EuroGOV
EuroGOV, the document collection used at WebCLEF 2005, consists of web documents crawled from European governmental sites. Here's a list of (top level) domains from which pages are included:
at, be, cy, cz, de, dk, ee, es, fi, fr, gr, hu, ie, int, it, lt, lu, lv, mt, nl, pl, pt, ru, se, si, sk, uk
Access
Access to the collection is restricted to individuals and organizations that have filled out, signed, and sent us the appropriate end user agreements:
Upon receipt of the completed and signed organisational agreement, we will make available a login name and password that will enable participants to download the EuroGOV collection.
Collection fomat
The EuroGOV collection is split up into directories, one for each top-level domain. That is the directory structure will look like this:
(user@pc) ls at cy de ee eu fr hu it lu mt pl ru si uk be cz dk es fi gr ie lt lv nl pt se sk (user@pc)
Each directory contains one or more gzipped files. Each file contains up to 25,000 documents. Directories look like this:
(user@pc) ls s*/* se/001.gz se/003.gz se/005.gz sk/001.gz sk/003.gz se/002.gz se/004.gz si/001.gz sk/002.gz (user@pc)
Each file has the following format:
<EuroGOV:bin
domain="" <!-- The top level domain -->
id=""> <!-- The name of the file -->
<EuroGOV:doc
url="" <!-- URL of the page -->
id="" <!-- DocID of the format Exx-yyy-z -->
<!-- E is E and stands for EuroGOV -->
<!-- xx is the top level domain -->
<!-- yyy is the file name -->
<!-- z is the character offset of the document -->
md5="" <!-- MD5 checksum of the content of the page -->
fetchDate="" <!-- Fetch date of the page -->
contentType=""> <!-- contentType as given by the web server -->
<EuroGOV:content>
<![CDATA[
... content ... <!-- This is the actual page -->
]]>
</EuroGOV:content>
</EuroGOV:doc>
...
</EuroGOV:bin>
This might smell like XML but it will not be XML. Because:
-
We do not escape ampersand in URLs.
-
Some documents contain the pattern
<![CDATA[... ]]>
in their content, but nested CDATA escaping is not XML.

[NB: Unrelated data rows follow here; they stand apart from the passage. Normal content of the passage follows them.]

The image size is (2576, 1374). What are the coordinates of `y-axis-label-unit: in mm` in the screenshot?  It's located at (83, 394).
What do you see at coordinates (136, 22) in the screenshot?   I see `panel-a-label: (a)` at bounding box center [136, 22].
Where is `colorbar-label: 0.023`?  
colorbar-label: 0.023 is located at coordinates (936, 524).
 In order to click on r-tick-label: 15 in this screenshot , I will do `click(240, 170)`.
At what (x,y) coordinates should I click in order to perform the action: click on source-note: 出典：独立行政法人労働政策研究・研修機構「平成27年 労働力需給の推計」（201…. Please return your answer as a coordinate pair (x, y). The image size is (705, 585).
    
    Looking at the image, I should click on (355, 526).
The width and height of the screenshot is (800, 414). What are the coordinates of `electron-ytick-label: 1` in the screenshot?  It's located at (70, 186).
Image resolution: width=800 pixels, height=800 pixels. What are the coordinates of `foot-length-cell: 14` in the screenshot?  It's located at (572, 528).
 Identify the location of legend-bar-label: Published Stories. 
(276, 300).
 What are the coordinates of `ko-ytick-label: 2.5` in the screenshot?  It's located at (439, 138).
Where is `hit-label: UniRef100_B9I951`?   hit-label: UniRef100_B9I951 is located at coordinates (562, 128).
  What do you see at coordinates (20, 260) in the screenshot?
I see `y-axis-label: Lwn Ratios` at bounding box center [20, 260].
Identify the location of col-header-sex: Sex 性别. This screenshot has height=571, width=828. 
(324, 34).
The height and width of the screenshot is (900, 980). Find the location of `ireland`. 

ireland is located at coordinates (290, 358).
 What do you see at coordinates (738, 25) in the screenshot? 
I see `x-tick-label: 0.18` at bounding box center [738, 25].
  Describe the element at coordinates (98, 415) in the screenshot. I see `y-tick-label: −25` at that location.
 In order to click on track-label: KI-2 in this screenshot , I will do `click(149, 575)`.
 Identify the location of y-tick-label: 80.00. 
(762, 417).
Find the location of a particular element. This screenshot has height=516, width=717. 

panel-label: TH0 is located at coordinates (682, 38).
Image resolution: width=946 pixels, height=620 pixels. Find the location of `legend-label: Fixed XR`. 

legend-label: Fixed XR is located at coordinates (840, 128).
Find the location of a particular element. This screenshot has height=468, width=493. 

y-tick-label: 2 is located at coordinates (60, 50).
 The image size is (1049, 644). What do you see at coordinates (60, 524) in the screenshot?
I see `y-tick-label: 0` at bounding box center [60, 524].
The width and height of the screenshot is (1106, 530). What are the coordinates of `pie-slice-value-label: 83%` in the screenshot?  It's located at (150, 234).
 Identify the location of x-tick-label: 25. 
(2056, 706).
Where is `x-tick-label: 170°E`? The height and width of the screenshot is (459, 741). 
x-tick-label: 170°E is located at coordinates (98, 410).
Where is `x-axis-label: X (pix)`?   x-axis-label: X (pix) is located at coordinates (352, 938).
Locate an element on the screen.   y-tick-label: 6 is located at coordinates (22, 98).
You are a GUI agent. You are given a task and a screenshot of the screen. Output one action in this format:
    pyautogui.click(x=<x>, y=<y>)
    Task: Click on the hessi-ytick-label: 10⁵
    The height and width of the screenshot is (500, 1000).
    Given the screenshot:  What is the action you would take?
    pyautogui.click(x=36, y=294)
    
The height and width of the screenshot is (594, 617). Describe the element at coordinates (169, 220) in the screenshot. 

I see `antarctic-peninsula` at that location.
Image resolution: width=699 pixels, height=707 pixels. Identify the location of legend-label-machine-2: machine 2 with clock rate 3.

Here are the first 20 lines of se/001.gz:
(user@pc) head se/001 -n 20
<EuroGOV:bin domain="se" id="001">
<EuroGOV:doc
url="http://www.regeringen.se/"
id="Ese-001-35"
md5="659b462005b40f04bde5946b2beaad71"
fetchDate="Wed Sep 22 10:57:39 MEST 2004"
contentType="text/html">
<EuroGOV:content>
<![CDATA[
<!DOCTYPE html PUBLIC "-//W3C//DTD HTML 4.01 Transitional//EN">
<html lang="sv">
<head>
<title>Regeringen och Regeringskansliet</title>
<meta http-equiv="Content-Type" content="text/html; charset=iso-8859-1">
<meta http-equiv="Content-Script-Type" content="text/javascript">
<meta http-equiv="Content-Style-Type" content="text/css">
<script language="javascript" type="text/javascript" src="/js/popup.js"></script>
<script language="javascript" type="text/javascript" src="/js/validationTexts_sv.js"></script>
<script language="javascript" type="text/javascript" src="/js/formFunctions.js"></script>
<link rel="stylesheet" type="text/css" href="/css/deprecatedstyle.css">
(user@pc)
Furthermore, the following is distributed with EuroGOV:
-
A file which reports content duplicates. This will simply be a mapping between page-ids of pages that have the same MD5 checksum.
-
A file with output of a language detection program. This will be a mapping from set of page-ids to a superset of language ids. That is some pages will be a assigned multiple language. This happens when the language identification script is not sure.